Print, in exact form, the lines below from the one containing "This screenshot has width=531, height=471." through the one containing "Task: Select the", and omit all others.

━━━━━━━━━━━━━━━━━━━━

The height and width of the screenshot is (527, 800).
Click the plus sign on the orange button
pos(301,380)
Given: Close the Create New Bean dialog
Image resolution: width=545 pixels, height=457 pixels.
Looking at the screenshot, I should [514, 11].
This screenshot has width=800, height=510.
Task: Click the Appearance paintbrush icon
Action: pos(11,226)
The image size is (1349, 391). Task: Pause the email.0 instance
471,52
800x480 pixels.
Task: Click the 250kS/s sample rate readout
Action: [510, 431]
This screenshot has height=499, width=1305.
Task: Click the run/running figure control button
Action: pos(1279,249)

━━━━━━━━━━━━━━━━━━━━

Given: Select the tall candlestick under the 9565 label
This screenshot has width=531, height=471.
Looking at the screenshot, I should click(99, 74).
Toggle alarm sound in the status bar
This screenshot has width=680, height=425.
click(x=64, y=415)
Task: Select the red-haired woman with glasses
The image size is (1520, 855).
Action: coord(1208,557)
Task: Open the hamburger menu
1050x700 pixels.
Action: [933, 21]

━━━━━━━━━━━━━━━━━━━━

* Exercise output:
This screenshot has width=531, height=471.
Looking at the screenshot, I should click(99, 74).
Toggle alarm sound in the status bar
This screenshot has width=680, height=425.
click(x=64, y=415)
Task: Select the red-haired woman with glasses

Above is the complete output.